• _Consigne_: Recopiez à l'identique le passage de l'extrait sur l'éco-anxiété qui va de « Écopsychologie » jusqu'à « de la société? » inclus.

• _Extrait du texte_:
* * *

Eco-anxiété: «J'ai mal à ma terre»

Écopsychologie

On parle de dépression verte, de burn-out bio ou d’éco-anxiété… Entre angoisse, sentiment d’impuissance, culpabilité et mauvaise conscience, comment faire pour ne pas perdre pied face aux mauvaises nouvelles de la planète? Et comment ne pas céder à la tentation de la violence quand on se sent en décalage total avec le mouvement du monde et l’organisation de la société?

* * *

• _Données fournies_:
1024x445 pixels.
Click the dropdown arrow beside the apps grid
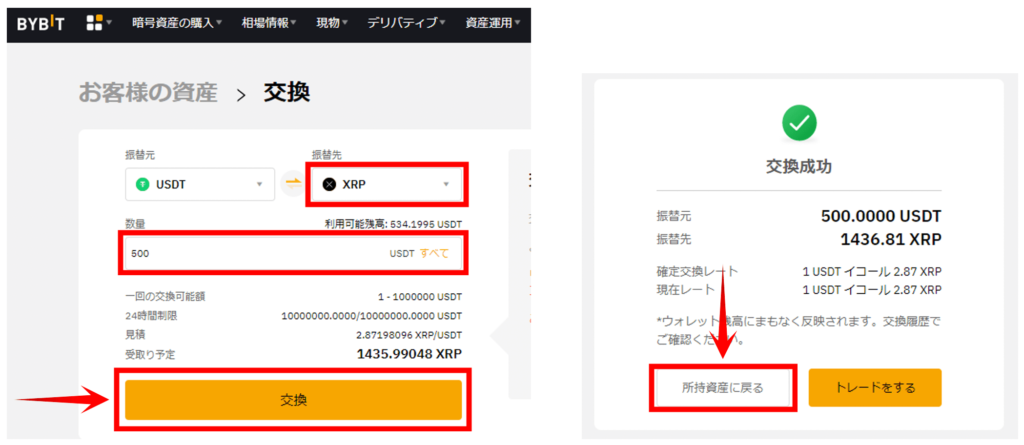(x=109, y=23)
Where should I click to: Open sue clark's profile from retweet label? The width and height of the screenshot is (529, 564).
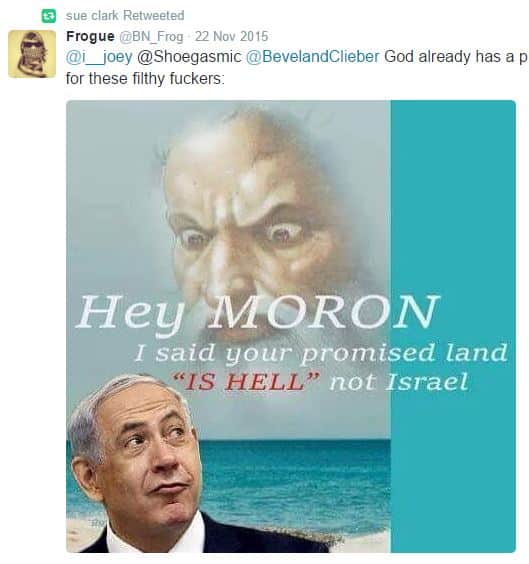[x=92, y=15]
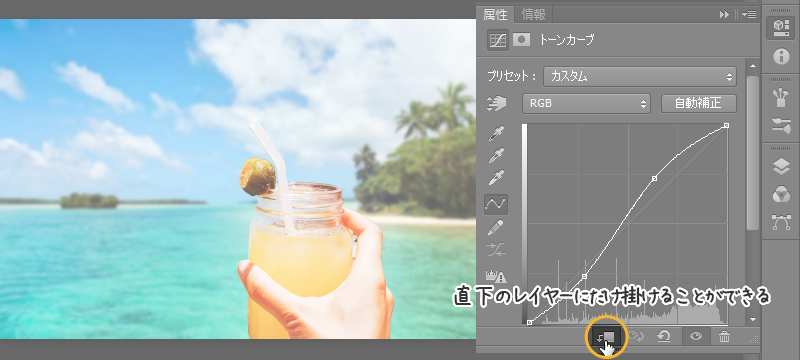Open the properties panel flyout menu
Viewport: 800px width, 360px height.
tap(749, 15)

* * *

• _Réponse attendue_:
Écopsychologie

On parle de dépression verte, de burn-out bio ou d’éco-anxiété… Entre angoisse, sentiment d’impuissance, culpabilité et mauvaise conscience, comment faire pour ne pas perdre pied face aux mauvaises nouvelles de la planète? Et comment ne pas céder à la tentation de la violence quand on se sent en décalage total avec le mouvement du monde et l’organisation de la société?